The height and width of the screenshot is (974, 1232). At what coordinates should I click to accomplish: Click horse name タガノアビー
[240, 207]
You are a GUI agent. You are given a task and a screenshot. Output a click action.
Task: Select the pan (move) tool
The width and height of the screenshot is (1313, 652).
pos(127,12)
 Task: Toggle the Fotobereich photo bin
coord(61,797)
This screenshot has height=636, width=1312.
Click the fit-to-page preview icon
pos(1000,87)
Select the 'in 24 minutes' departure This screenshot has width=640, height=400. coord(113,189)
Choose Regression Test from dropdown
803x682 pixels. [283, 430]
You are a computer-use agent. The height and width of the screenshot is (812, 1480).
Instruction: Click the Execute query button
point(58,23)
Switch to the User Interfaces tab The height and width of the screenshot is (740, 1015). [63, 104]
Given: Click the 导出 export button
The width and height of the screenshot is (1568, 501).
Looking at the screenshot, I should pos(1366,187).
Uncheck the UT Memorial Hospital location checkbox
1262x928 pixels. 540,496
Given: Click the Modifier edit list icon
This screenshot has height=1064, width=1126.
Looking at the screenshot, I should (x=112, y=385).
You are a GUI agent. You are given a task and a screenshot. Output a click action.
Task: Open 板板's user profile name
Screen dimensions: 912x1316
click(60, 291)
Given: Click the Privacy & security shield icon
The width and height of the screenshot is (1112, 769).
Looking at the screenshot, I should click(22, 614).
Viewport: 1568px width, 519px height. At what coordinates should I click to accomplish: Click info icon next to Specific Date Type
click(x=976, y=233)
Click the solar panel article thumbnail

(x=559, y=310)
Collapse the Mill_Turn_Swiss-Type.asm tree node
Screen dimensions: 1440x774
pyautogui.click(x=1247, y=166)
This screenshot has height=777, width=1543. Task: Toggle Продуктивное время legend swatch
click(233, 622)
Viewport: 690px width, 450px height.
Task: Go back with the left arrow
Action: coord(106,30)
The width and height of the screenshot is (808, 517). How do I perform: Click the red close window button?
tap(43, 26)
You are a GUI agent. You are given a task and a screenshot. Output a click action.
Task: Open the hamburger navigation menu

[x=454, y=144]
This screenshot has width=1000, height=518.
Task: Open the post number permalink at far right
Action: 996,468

============

■ **What to produce**
Retype the material word for word. Add nothing to it.

■ **Answer space**
The height and width of the screenshot is (974, 1232). At what coordinates should I click to accomplish: Click horse name タガノアビー
[240, 207]
You are a GUI agent. You are given a task and a screenshot. Output a click action.
Task: Select the pan (move) tool
The width and height of the screenshot is (1313, 652).
pos(127,12)
 Task: Toggle the Fotobereich photo bin
coord(61,797)
This screenshot has height=636, width=1312.
Click the fit-to-page preview icon
pos(1000,87)
Select the 'in 24 minutes' departure This screenshot has width=640, height=400. coord(113,189)
Choose Regression Test from dropdown
803x682 pixels. [283, 430]
You are a computer-use agent. The height and width of the screenshot is (812, 1480).
Instruction: Click the Execute query button
point(58,23)
Switch to the User Interfaces tab The height and width of the screenshot is (740, 1015). [63, 104]
Given: Click the 导出 export button
The width and height of the screenshot is (1568, 501).
Looking at the screenshot, I should pos(1366,187).
Uncheck the UT Memorial Hospital location checkbox
1262x928 pixels. 540,496
Given: Click the Modifier edit list icon
This screenshot has height=1064, width=1126.
Looking at the screenshot, I should (x=112, y=385).
You are a GUI agent. You are given a task and a screenshot. Output a click action.
Task: Open 板板's user profile name
Screen dimensions: 912x1316
click(60, 291)
Given: Click the Privacy & security shield icon
The width and height of the screenshot is (1112, 769).
Looking at the screenshot, I should click(22, 614).
Viewport: 1568px width, 519px height. At what coordinates should I click to accomplish: Click info icon next to Specific Date Type
click(x=976, y=233)
Click the solar panel article thumbnail

(x=559, y=310)
Collapse the Mill_Turn_Swiss-Type.asm tree node
Screen dimensions: 1440x774
pyautogui.click(x=1247, y=166)
This screenshot has height=777, width=1543. Task: Toggle Продуктивное время legend swatch
click(233, 622)
Viewport: 690px width, 450px height.
Task: Go back with the left arrow
Action: coord(106,30)
The width and height of the screenshot is (808, 517). How do I perform: Click the red close window button?
tap(43, 26)
You are a GUI agent. You are given a task and a screenshot. Output a click action.
Task: Open the hamburger navigation menu

[x=454, y=144]
This screenshot has width=1000, height=518.
Task: Open the post number permalink at far right
Action: 996,468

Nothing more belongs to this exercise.